# Bleaching BBA on Fissidens Fontanus.



## skratikans (May 23, 2008)

you mean actual bleach? yeah..I think that would kill it..what about excel or hydrogen peroxide?


----------



## B16CRXT (Feb 7, 2009)

I don't think excel affects shrimp. I may be wrong, but I dose excel in my shrimp tank.


----------



## cah925 (May 18, 2007)

I have used excel to kill BBA. I usually drain the water (if possible) and dose excel full strength directly on the algae. Any fissiden that gets in the way usually doesn't survive, but it regrows fairly quickly.
I have heard excel affects shrimp, but I have never noticed any adverse affects. I have 2X and 3X dosed to take care of algae with no visible side effects on shrimp colonies.


----------



## skratikans (May 23, 2008)

excel has an effect on shrimp the key here is dosage..for instance in my 20L I toss in a capful every day or every other day and there is no ill effect


----------



## MrAL (May 14, 2008)

The thing is if i spot treat it, it'll pretty much cover every inch of fissidens because it's everywhere.
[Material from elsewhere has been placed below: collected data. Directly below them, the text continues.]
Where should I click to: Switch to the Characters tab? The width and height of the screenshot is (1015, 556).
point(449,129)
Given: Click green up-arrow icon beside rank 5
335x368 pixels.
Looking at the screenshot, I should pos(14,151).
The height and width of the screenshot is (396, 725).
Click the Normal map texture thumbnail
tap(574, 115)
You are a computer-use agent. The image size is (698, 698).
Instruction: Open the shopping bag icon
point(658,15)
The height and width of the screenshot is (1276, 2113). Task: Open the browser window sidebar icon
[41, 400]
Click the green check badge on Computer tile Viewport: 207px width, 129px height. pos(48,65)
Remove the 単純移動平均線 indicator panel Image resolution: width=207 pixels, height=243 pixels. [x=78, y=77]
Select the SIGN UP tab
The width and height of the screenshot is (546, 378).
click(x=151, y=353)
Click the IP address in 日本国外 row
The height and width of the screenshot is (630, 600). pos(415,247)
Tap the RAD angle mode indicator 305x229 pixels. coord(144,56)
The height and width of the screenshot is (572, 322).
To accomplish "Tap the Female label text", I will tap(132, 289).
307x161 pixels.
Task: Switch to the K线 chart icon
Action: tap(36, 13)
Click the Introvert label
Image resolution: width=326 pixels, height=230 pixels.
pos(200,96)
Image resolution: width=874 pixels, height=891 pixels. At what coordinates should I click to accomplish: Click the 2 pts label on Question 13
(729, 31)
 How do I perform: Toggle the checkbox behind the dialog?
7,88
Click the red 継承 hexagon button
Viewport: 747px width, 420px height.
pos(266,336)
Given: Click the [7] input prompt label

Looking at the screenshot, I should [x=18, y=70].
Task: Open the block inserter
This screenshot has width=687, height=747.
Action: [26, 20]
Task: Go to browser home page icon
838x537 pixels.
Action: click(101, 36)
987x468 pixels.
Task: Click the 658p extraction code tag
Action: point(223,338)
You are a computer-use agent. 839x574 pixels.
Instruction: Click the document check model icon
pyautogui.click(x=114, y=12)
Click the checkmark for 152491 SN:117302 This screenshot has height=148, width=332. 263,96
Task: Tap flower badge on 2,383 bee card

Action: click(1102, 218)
I was thinking of just throwing everything away. Trim out pieces that dont have the algea. Boil the wood and replant it again.


----------



## B16CRXT (Feb 7, 2009)

More lighting gets rid of BBA also. At least it did on mine.


----------



## MrAL (May 14, 2008)

I'll try excel and hope that works.


----------



## Homer_Simpson (May 10, 2007)

I don't know about the effects of Excel on Moss. I have never observed it directly contribute to moss death. I dose about 5 CC(measured with a syringe) Excel in my 3 gallon ADA AS II low tech experimental tank as per my signature. I started off with 3 cherry shrimp and ended up with a massive population explosion and the shrimp continue to reproduce. I have been dosing 5 CC of Excel ever since I set that tank up. No cherry shrimp deaths to date and the otocat is also healthy and active and appears unphased by the Excel dosing.


----------



## B16CRXT (Feb 7, 2009)

how often are you dosing 5cc's?


----------



## Homer_Simpson (May 10, 2007)

Chris. said:


> how often are you dosing 5cc's?


5 CC Seachem Excel Dosing Daily.
50% weekly water change.
Monthly cleaning of sponge in Elite Mini Submersible filter.
No other ferts dosed.

I had some brown dust type algae when I first set up the tank. I scraped it off and it has not returned. To date, the tank remains 100% algae free.


----------